**Requirements**. Gather every line of the data below that contains the word "menu", and copy each such line in full.

**Raw records**.
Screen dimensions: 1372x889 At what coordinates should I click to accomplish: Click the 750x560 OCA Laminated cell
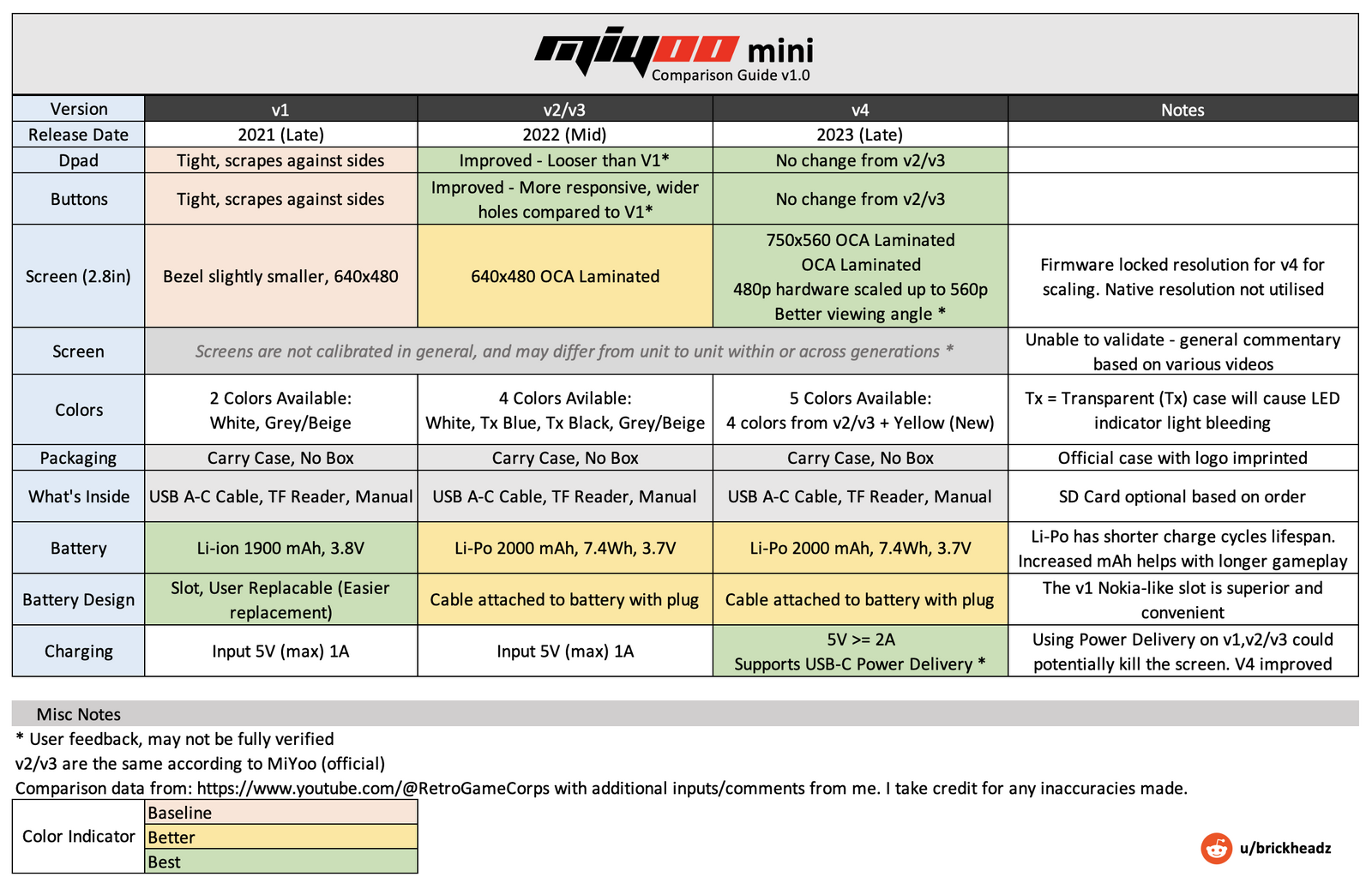[x=860, y=276]
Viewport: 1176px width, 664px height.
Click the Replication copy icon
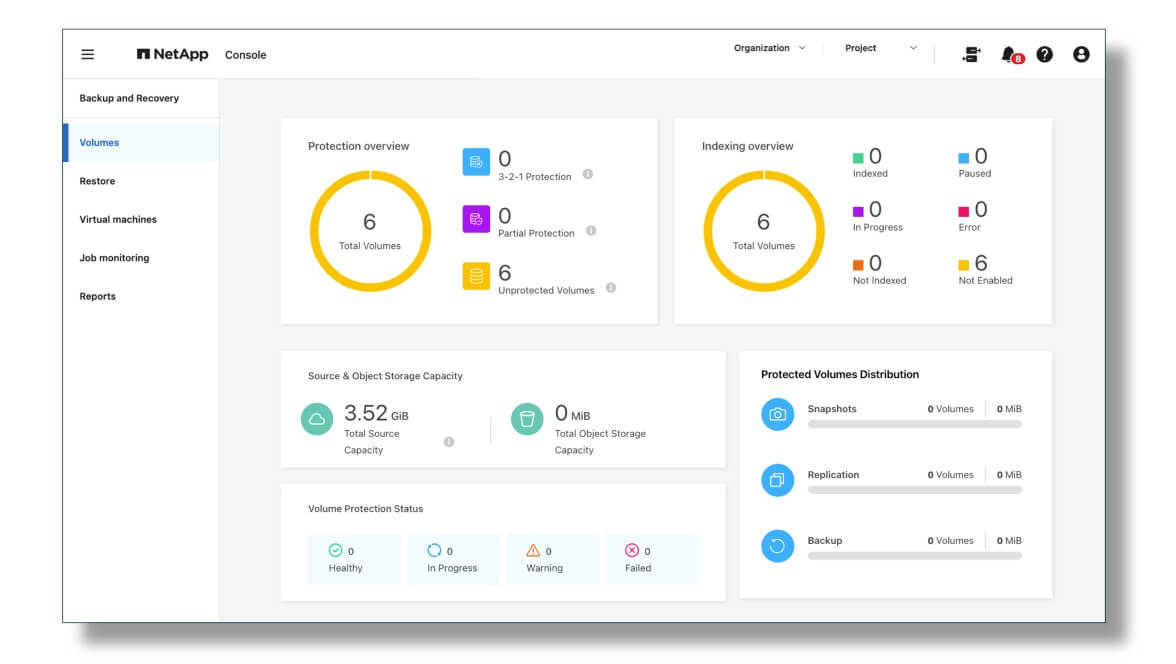point(777,480)
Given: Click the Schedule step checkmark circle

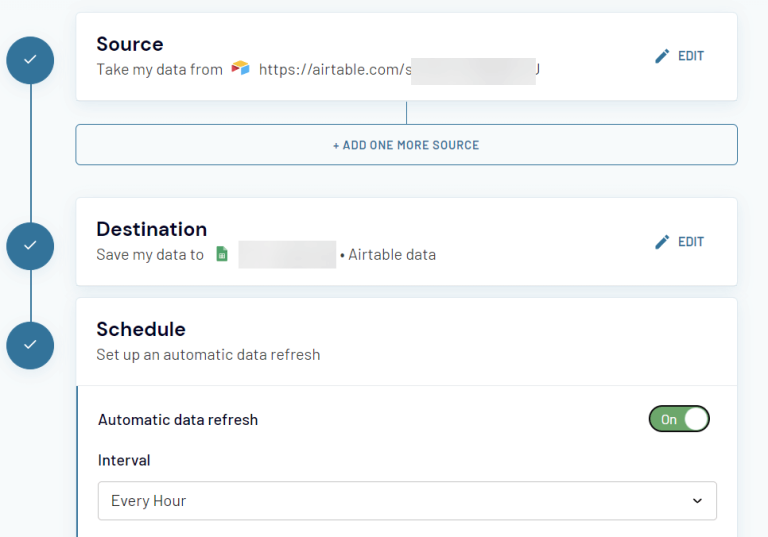Looking at the screenshot, I should [30, 344].
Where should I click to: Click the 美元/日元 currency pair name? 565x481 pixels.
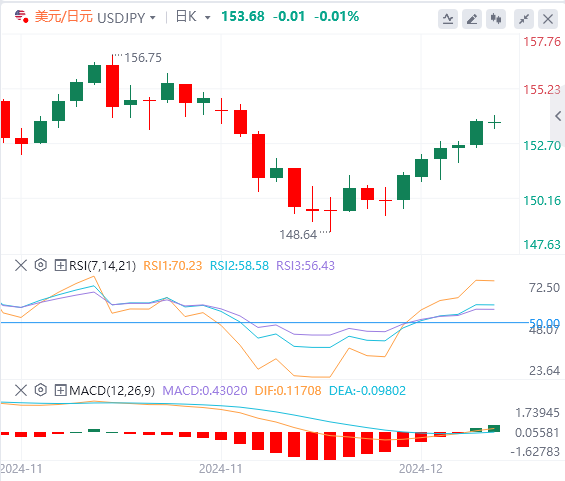click(64, 17)
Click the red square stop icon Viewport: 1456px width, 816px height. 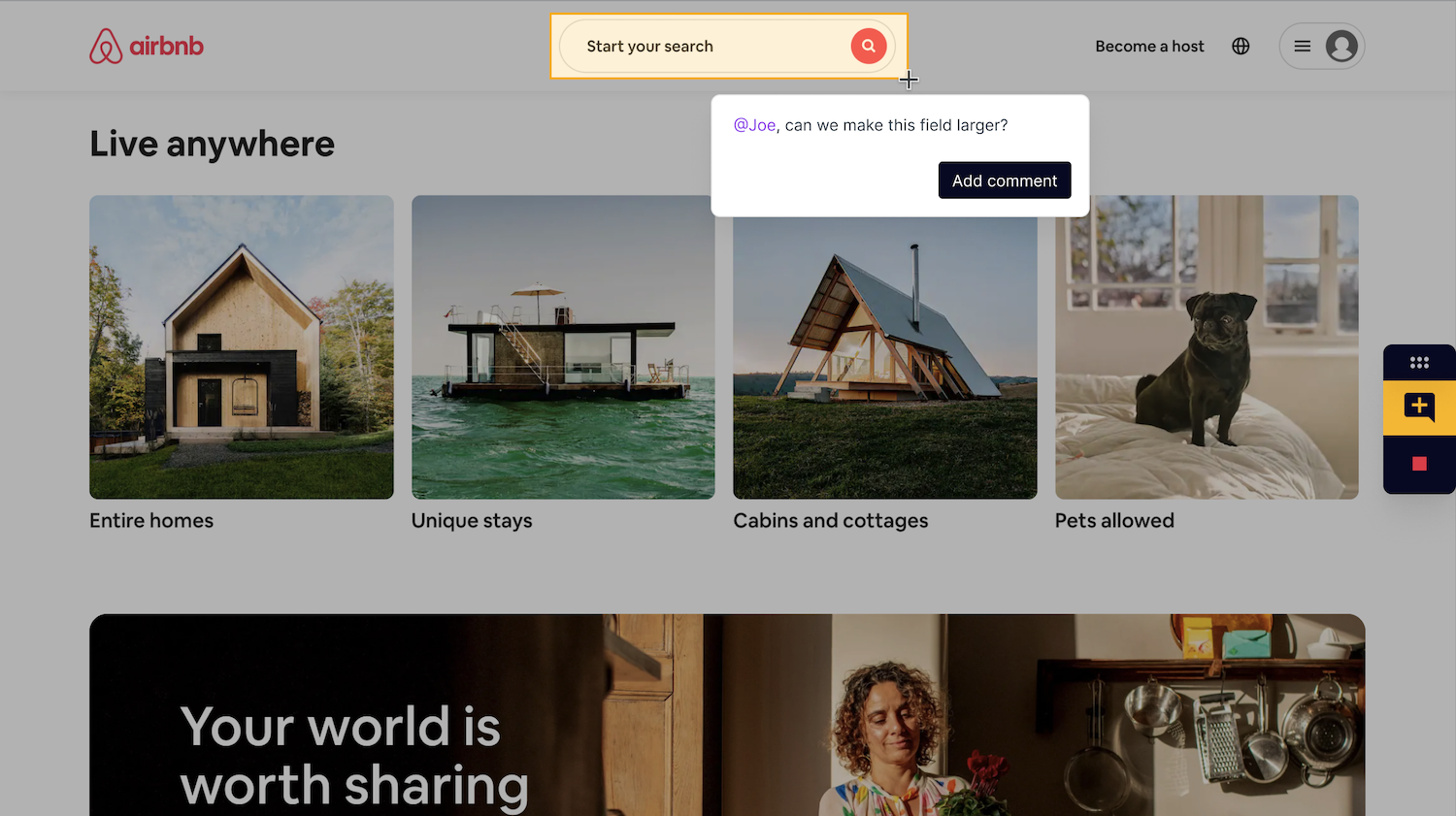click(1419, 464)
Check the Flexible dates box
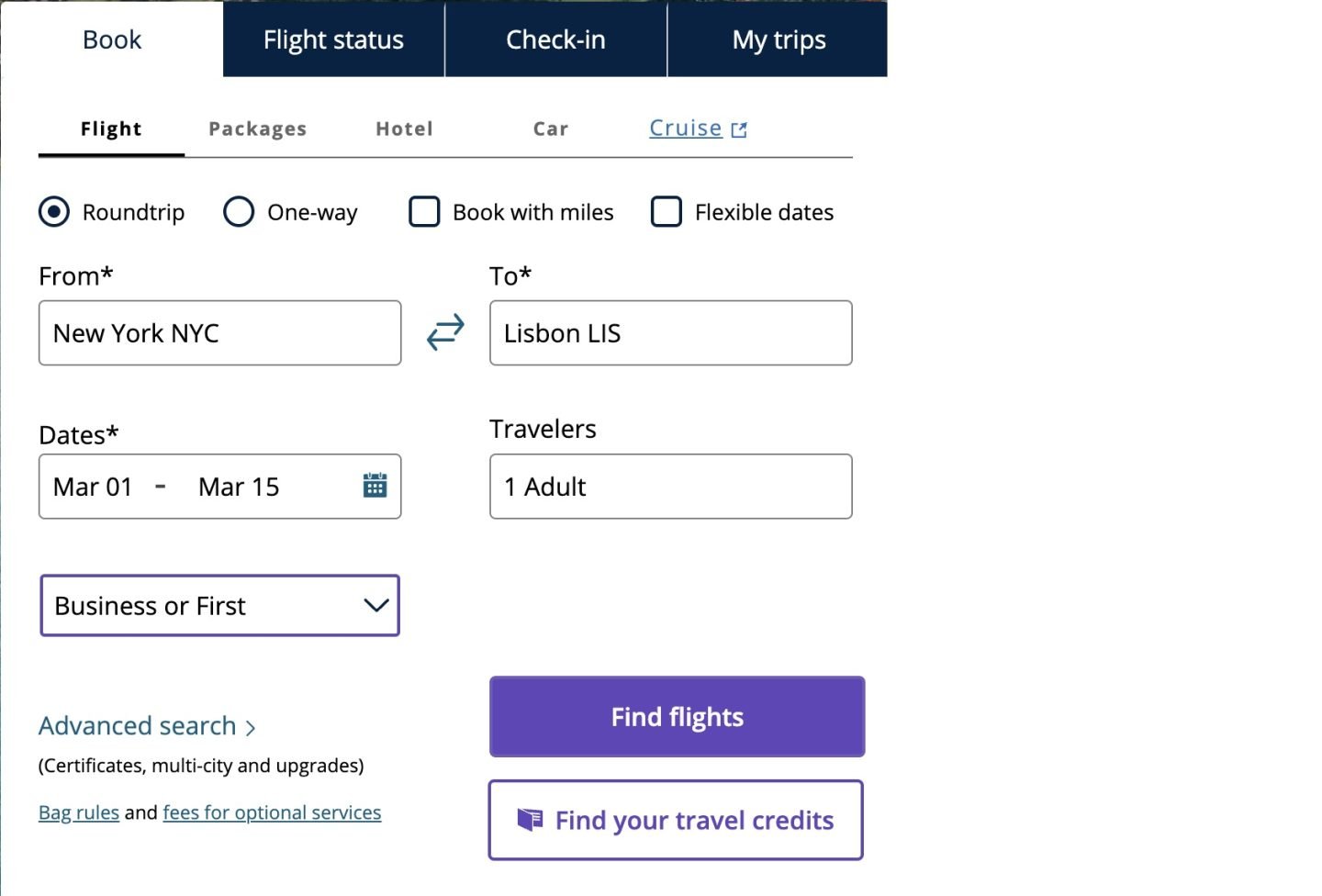Viewport: 1322px width, 896px height. (667, 212)
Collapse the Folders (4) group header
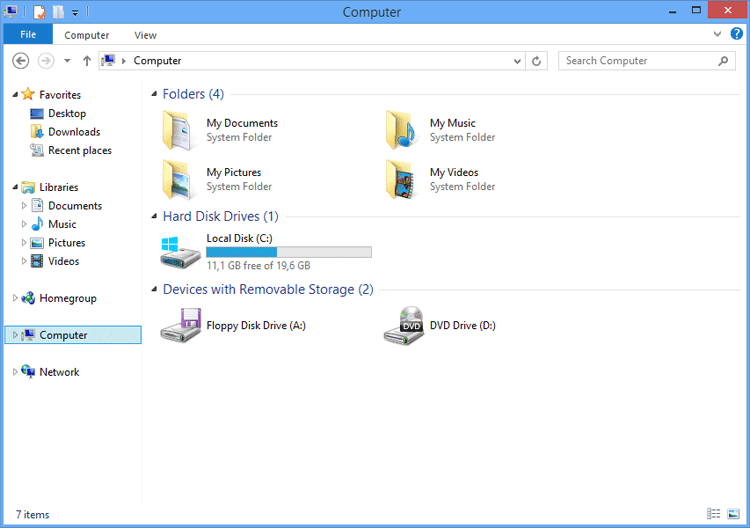750x528 pixels. point(152,94)
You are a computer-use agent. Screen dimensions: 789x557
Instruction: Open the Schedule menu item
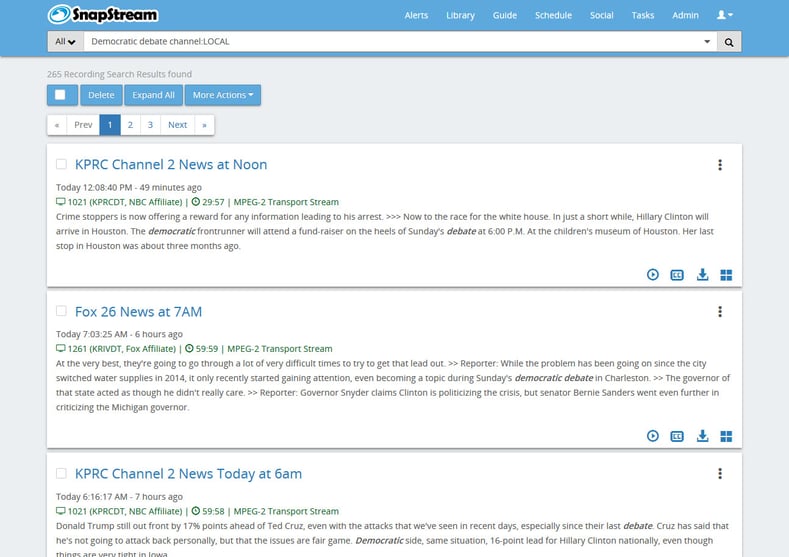(553, 15)
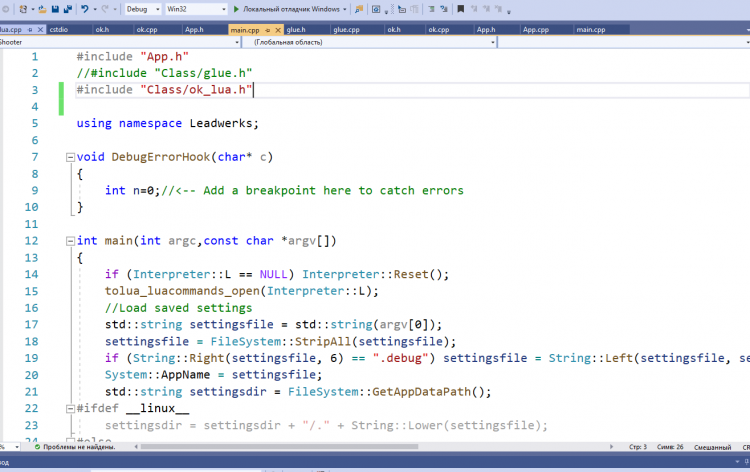Click the Local Windows Debugger button
This screenshot has width=750, height=472.
pos(290,9)
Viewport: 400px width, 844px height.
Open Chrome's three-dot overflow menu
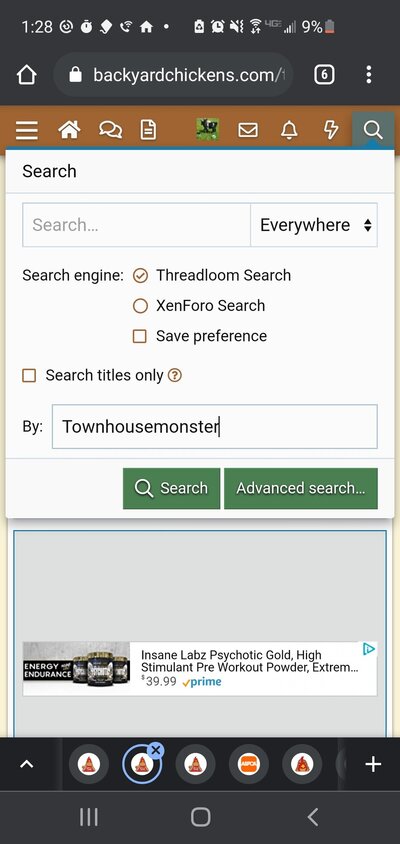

**Exercise solution**.
Instruction: Open the Schedule menu item
Open Chrome's three-dot overflow menu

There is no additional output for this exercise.